В этот миг откуда‑то из‑за дома донеслись вопли – пронзительный женский визг и пьяная мужская ругань. Невзорович вздрогнул и удивлённо покосился на угол дома, ожидая, что со двора вот‑вот появится пьяная компания, но никто не появился, а крики продолжались.
– Что это? – удивлённо спросил Глеб, вслушиваясь, и на мгновение забыл даже о морозе.
– Где? – не понял Габриэль, поглубже натягивая цилиндр – европейская шляпа плохо грела голову.
– Вот эти крики, – пояснил Невзорович, вслушиваясь и потирая второе ухо.
– А, не обращай внимания, – махнул рукой Кароляк и криво усмехнулся. – В этом доме на первом этаже непорядочный дом, вход со двора… рубль с полтиной за час… – в его голосе слышалась быстро нарастающая горечь. – Так и живёт наш великий художник… рядом с курвёшником…
– Бордель, что ли? – не враз понял Глеб, быстро краснея, словно его макнули лицом в кипяток.
– Ну да, – ответил Габриэль как о само собой разумеющемся, покосился на Глеба и рассмеялся. – Да ты, я смотрю, живой бабы и не нюхал ещё, шляхтич… неужели ни одной доступной холопки поблизости не оказалось в Волколате или в Невзорах, а?
Глеб молчал, насупившись, щёки и уши полыхали.
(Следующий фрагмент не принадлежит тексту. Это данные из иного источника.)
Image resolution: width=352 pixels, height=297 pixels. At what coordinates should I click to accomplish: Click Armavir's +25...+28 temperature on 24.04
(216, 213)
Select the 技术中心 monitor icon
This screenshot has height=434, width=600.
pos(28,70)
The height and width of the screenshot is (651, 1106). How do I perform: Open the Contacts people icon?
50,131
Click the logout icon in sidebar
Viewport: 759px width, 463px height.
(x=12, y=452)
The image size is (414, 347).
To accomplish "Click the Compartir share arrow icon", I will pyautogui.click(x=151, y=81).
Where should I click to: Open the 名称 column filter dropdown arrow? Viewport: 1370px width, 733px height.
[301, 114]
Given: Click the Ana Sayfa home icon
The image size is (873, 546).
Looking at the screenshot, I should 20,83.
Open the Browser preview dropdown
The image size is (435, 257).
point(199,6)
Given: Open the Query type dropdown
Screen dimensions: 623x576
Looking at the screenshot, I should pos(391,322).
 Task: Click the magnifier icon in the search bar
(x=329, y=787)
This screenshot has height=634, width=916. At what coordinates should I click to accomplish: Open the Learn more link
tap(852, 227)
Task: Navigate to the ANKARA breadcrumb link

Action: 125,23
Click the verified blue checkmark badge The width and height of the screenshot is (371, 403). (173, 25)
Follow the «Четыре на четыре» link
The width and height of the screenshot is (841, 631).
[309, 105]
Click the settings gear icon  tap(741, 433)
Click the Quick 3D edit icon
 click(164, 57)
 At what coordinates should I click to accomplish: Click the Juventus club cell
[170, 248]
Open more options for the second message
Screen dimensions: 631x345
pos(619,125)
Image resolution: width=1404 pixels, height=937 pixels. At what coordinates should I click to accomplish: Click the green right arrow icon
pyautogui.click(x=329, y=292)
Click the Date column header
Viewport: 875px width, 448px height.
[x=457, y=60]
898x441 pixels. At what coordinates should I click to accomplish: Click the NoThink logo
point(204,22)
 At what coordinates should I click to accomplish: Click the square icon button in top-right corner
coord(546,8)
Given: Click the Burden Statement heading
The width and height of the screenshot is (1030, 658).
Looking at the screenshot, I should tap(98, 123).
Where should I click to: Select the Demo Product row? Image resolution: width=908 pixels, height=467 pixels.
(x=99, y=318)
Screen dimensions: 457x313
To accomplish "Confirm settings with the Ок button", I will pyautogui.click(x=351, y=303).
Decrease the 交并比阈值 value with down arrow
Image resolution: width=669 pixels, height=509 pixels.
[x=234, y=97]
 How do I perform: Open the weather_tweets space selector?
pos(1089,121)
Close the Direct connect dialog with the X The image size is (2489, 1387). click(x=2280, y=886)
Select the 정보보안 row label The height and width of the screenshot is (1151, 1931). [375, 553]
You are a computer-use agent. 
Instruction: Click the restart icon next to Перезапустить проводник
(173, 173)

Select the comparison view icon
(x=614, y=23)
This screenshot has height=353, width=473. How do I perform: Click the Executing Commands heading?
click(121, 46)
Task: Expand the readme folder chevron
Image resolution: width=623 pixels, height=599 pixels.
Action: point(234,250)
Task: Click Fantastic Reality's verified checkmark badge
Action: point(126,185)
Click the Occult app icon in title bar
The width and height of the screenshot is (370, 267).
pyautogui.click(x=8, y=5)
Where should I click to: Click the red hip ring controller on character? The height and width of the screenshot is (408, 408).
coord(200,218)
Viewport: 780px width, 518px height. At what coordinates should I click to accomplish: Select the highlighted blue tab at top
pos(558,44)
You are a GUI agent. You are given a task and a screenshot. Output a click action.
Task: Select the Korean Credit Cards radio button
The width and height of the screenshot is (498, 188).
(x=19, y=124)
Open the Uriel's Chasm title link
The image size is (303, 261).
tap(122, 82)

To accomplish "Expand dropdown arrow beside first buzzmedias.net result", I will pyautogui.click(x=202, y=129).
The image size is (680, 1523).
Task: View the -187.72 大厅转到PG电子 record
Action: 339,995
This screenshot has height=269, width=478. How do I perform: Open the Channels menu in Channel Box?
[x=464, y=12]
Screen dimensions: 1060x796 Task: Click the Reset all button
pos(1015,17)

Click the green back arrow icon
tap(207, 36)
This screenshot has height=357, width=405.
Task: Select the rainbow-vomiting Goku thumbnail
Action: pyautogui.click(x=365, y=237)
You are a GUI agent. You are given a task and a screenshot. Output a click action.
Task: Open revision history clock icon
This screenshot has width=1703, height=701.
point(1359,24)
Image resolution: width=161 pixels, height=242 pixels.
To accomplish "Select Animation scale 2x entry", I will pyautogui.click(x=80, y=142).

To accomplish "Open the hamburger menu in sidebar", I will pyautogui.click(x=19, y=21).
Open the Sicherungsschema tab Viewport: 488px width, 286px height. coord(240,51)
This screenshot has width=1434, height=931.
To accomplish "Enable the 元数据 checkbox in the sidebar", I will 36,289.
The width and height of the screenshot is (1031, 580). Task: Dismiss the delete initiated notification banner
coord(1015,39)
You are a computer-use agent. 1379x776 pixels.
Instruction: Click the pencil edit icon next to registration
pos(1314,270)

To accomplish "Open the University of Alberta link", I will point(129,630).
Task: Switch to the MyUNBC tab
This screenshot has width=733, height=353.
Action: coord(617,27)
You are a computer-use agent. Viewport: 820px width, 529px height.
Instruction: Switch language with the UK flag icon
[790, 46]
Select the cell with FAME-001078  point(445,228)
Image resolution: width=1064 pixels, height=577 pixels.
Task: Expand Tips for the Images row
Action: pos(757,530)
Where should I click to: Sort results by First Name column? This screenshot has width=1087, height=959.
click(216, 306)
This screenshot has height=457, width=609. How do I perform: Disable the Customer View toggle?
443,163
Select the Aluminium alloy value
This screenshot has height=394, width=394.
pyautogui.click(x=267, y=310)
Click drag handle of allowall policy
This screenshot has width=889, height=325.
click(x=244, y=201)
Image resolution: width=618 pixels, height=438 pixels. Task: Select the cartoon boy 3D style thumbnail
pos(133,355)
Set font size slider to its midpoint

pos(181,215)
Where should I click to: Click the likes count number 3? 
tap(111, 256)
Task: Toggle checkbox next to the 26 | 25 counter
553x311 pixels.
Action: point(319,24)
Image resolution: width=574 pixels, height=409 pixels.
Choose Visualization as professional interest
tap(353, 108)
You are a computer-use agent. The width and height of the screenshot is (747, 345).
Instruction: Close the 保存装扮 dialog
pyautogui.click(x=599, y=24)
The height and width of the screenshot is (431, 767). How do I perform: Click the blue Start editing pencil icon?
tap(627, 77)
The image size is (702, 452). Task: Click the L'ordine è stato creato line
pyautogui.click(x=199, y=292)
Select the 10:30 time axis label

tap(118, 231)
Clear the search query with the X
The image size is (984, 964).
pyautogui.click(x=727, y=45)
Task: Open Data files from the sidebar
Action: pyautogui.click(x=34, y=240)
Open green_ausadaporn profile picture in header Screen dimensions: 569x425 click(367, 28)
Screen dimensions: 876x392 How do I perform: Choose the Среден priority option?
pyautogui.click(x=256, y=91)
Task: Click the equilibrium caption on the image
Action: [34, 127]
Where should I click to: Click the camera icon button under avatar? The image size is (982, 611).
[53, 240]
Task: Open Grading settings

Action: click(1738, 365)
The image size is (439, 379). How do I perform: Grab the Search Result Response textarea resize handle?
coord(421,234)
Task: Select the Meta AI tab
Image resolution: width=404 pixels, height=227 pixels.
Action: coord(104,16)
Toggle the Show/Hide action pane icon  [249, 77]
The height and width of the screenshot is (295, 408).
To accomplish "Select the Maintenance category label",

Хорошо хоть, мороз из‑за этого не чувствовался.
– Ну ничего, мы это поправим, не стесняйся, как паненка перед гусаром, – сально ухмыляясь, сказал Габриэль, и Глеб смутился окончательно, даже в глазах защипало. От досады на себя и на Кароляка он готов был уже броситься на Габриэля с кулаками, но тот, уже не обращая внимания на Невзоровича, вдруг махнул рукой кому‑то за его спиной. Глеб обернулся – фаэтон Кароляка уже остановился около тротуара, Теодор ёжился на облучке, кутаясь в тёплый русский тулуп.
– Он чувствует, что ли, когда ты выйдешь? – удивился Глеб, торопливо шагая к экипажу вслед за Габриэлем. Тот, посмеиваясь, покачал головой, стряхнул с цилиндра редкие снежинки – день был холодный, безветренный и малоснежный.
– У меня договорено с ним было, чтобы он в это время подъехал, – пояснил Габриэль, хватаясь за поручень фаэтона и распахивая дверцу.
– У твоего слуги есть часы? – удивление всё ещё не прошло, а вот вся злость на Кароляка вдруг куда‑то подевалась. Глеб сказал себе, что Габриэль старше его, и он, Глеб, может быть, просто не понимает сурового мужского юмора, видимо, в мужских компаниях так и должно быть…
– Нет, но он сидел всё это время в трактире, где есть часы, – пояснил Габриэль, покровительственно улыбаясь.
Шляхтичи один за другим вскочили в экипаж и упали на обшитое порыжелой от старости кожей сиденье. Теодор обернулся к ним лицом и проговорил наставительным тоном, протягивая свёрнутую медвежью шкуру:
– Прикройтесь, панове, сегодня мороз.
– Мороз, Теодор, мороз, – согласился Кароляк, кутаясь в полость.
Шляхтичи прижались друг к другу на морозе, и фаэтон тронулся, чуть поскрипывая колёсами.
– Колёса скрипят, Теодор, – недовольно сказал Кароляк немедленно.
– Скрипят, пан, прошу прощения, – отозвался кучер виновато. – Завтра же поправим это дело.
Под неторопливый и незлобивый разговор Габриэля с кучером Глеб задумался о странностях сегодняшнего дня.
Они провели у Олешкевича почти четыре часа, и Глеб так и не мог понять, зачем они туда приходили.